## Passage to read

* start *

Thus the Movement of Wholeness as the cycle of being is the foundation of a commonsense approach to being — to the very fact of existing — which must be accepted now that the basic issue facing mankind is the global integration of all human beings within a truly planetary sense of community. This requires a structure of organization broad enough to find a place, value, and meaning for all manifestations of human consciousness. Mankind needs an all-inclusive frame of reference, a total affirmation of being. For we must think not only of the trend toward Unity and thereby negate, violently oppose, and try to exorcise the still powerful principle of Multiplicity. Instead, we have to develop an all-inclusive consciousness that can deal intelligently with all components of personhood — a consciousness of operative Wholeness. This consciousness will be free from the particularity of only a moment of time, a fugitive now, because it has experienced and constantly retains the memory of the Wholeness of the cycle of being. Such an ideal and truly holistic human memory retains the experiences of the Night period as well as those of the Day; it remembers what comes between the small sub-cycles of embodied personal existence, just as during the embodied cycle it is fully aware of the transitions between waking consciousness and sleep.

* end *

## Supplied material
* start *

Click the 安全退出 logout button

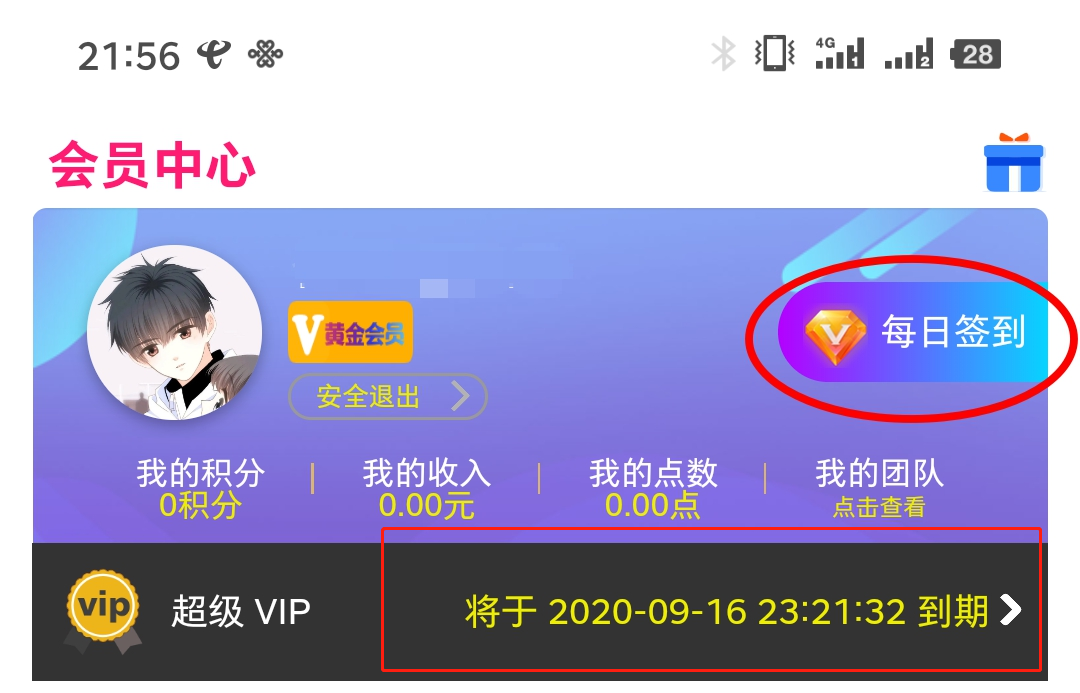click(388, 396)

* end *

## Given task
Write out the full passage on the Movement of Wholeness and the cycle of being, word for word and with nothing added.

## The response
Thus the Movement of Wholeness as the cycle of being is the foundation of a commonsense approach to being — to the very fact of existing — which must be accepted now that the basic issue facing mankind is the global integration of all human beings within a truly planetary sense of community. This requires a structure of organization broad enough to find a place, value, and meaning for all manifestations of human consciousness. Mankind needs an all-inclusive frame of reference, a total affirmation of being. For we must think not only of the trend toward Unity and thereby negate, violently oppose, and try to exorcise the still powerful principle of Multiplicity. Instead, we have to develop an all-inclusive consciousness that can deal intelligently with all components of personhood — a consciousness of operative Wholeness. This consciousness will be free from the particularity of only a moment of time, a fugitive now, because it has experienced and constantly retains the memory of the Wholeness of the cycle of being. Such an ideal and truly holistic human memory retains the experiences of the Night period as well as those of the Day; it remembers what comes between the small sub-cycles of embodied personal existence, just as during the embodied cycle it is fully aware of the transitions between waking consciousness and sleep.